Même si je développerai davantage le sujet dans les sections suivantes, il mérite d’être mentionné d’entrée de jeu : l’aspect littéraire des D&S est beaucoup plus développé que leur aspect ludique. Beaucoup de lignes de texte sont consacrées à la description des lieux, aux émotions et aux pensées du héros, à des interactions avec des personnages non-hostiles et ainsi de suite, tout comme cela pourrait être le cas dans un roman ordinaire.

Ce côté livresque est contrebalancé par la très forte liberté de déplacement sur la carte, qui n’est pas sans évoquer un jeu de plateau. Les livres-jeux suivants de Gildas Sagot se montreront bien plus dirigistes, ce qui leur permettra d’avoir un scénario plus développé mais affaiblira grandement le contrôle du joueur sur le ou les héros.


En solo ou à plusieurs


« Défis et Sortilèges » est l’une des rares séries de LDVH à permettre de jouer à plusieurs, une originalité qui mérite d’être remarquée (d’autant que les séries « Double Jeu » et « L’Épée de Légende », bien que légèrement antérieures, ne devaient paraître en France que plus tard).

La carte sur laquelle on se déplace est exactement la même dans les quatre livres. Dans le jeu à plusieurs, les héros verront donc sans doute leurs chemins se croiser à un moment ou à un autre ; ils pourront dans ce cas s’allier, se combattre ou ne faire ni l’un ni l’autre. À moins d’une alliance globale entre tous les héros en lice, le jeu à plusieurs présente un aspect compétitif : la victoire d’un ou de plusieurs joueurs signifie la défaite des autres.

Pour régler les actions de personnages qui peuvent se trouver dans des endroits tout à fait différents, la série utilise un système de tour de jeu (qui rappelle là encore un jeu de plateau). Ce système s’applique techniquement aussi au jeu en solo, mais il n’y possède que peu d’importance puisque le joueur peut alors prendre tout son temps.
• • • • • • •
## Énoncé proposé
Retapez le passage sur les livres-jeux « Défis et Sortilèges », depuis « Ce côté livresque » jusqu'à « ou les héros. » inclus, sans rien y changer.

## Données enregistrées
• • • • • • •
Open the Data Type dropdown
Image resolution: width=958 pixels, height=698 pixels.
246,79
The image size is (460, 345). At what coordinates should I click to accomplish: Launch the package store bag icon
• • • • • • •
## Tâche accomplie
Ce côté livresque est contrebalancé par la très forte liberté de déplacement sur la carte, qui n’est pas sans évoquer un jeu de plateau. Les livres-jeux suivants de Gildas Sagot se montreront bien plus dirigistes, ce qui leur permettra d’avoir un scénario plus développé mais affaiblira grandement le contrôle du joueur sur le ou les héros.